28/01/2020

(AU) Australia's Bushfires To Push Global Emissions To New High: Met Office

Sydney Morning HeraldPeter Hannam

Australia's huge bushfires are forecast to help drive global atmospheric levels of carbon dioxide to one of the fastest annual increases on record.
Average carbon dioxide levels reached about 411.5 parts per million (ppm) in the atmosphere in 2019, adding to a steady climb propelled by human activities, according to a calculation of figures released by Britain's Met Office.


Smoke from bushfires is spreading high and far east.

However, the pace could accelerate this year, in part because of the carbon being released by the Australian fires.
"A forecast of the atmospheric concentration of carbon dioxide shows that 2020 will witness one of the largest annual rises in concentration since measurements began at Mauna Loa, in Hawaii,  in 1958," the Met Office said in a statement.
Australia's bushfires have so far burnt about 12 million hectares, including more than 5.2 million hectares in NSW, 2.5 million in Queensland, 2.2 million in Western Australia, 1. 4 million in Victoria and about half a million in South Australia.

:::

→ REQUIREMENTS:
- 1) For each statement below, decide whether the bushfire article supports it, answering yes or no and quoting the words of the article that settle it. (a) Average atmospheric carbon dioxide levels reached about 411.5 ppm in 2019. (b) Measurements at Mauna Loa began in 1968. (c) The fires burned more hectares in Queensland than in Western Australia.
- 2) Condense the paragraph of the bushfire article that begins "A forecast of the atmospheric concentration" into one shorter sentence that keeps its main facts.

→ SOURCE EXCERPT:

:::

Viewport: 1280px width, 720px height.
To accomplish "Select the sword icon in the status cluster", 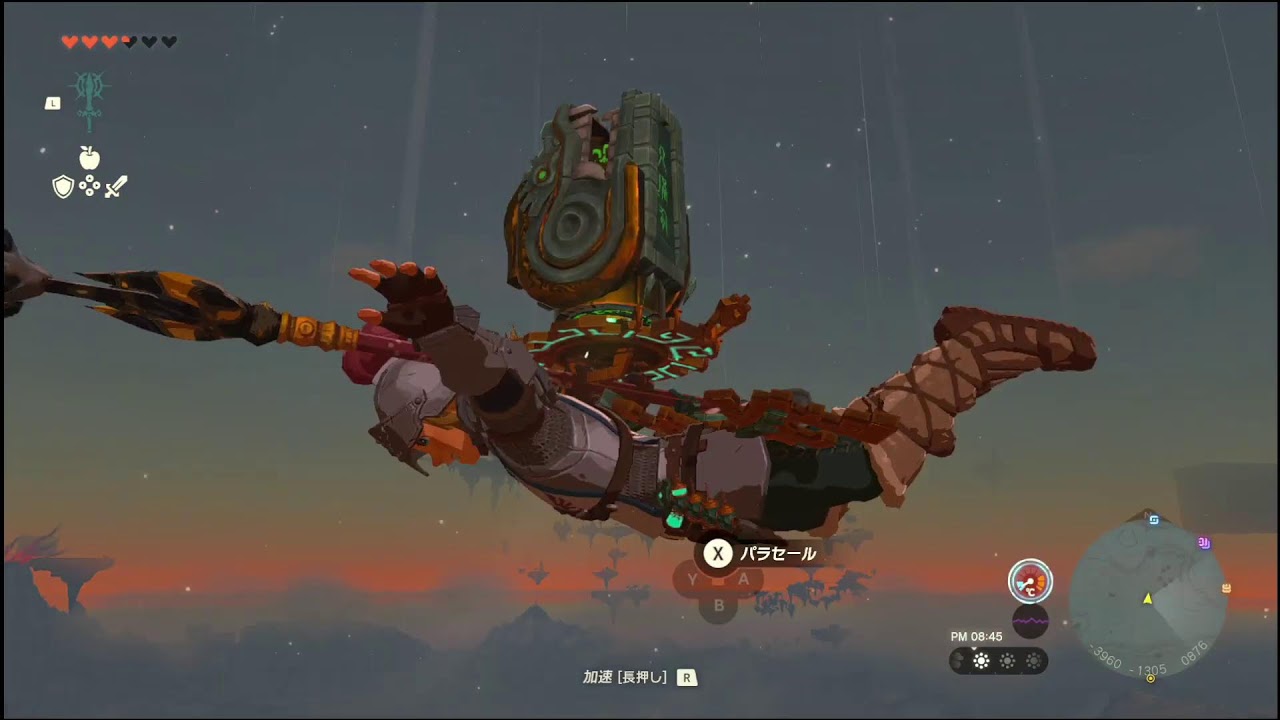I will click(116, 186).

:::

→ RESPONSES FOR EACH TASK:
- 1)
(a) Yes: "Average carbon dioxide levels reached about 411.5 parts per million (ppm) in the atmosphere in 2019"
(b) No: "in 1958"
(c) Yes: "2.5 million in Queensland, 2.2 million in Western Australia"

- 2) The Met Office forecasts that 2020 will see one of the largest annual rises in atmospheric carbon dioxide since measurements began at Mauna Loa, Hawaii, in 1958.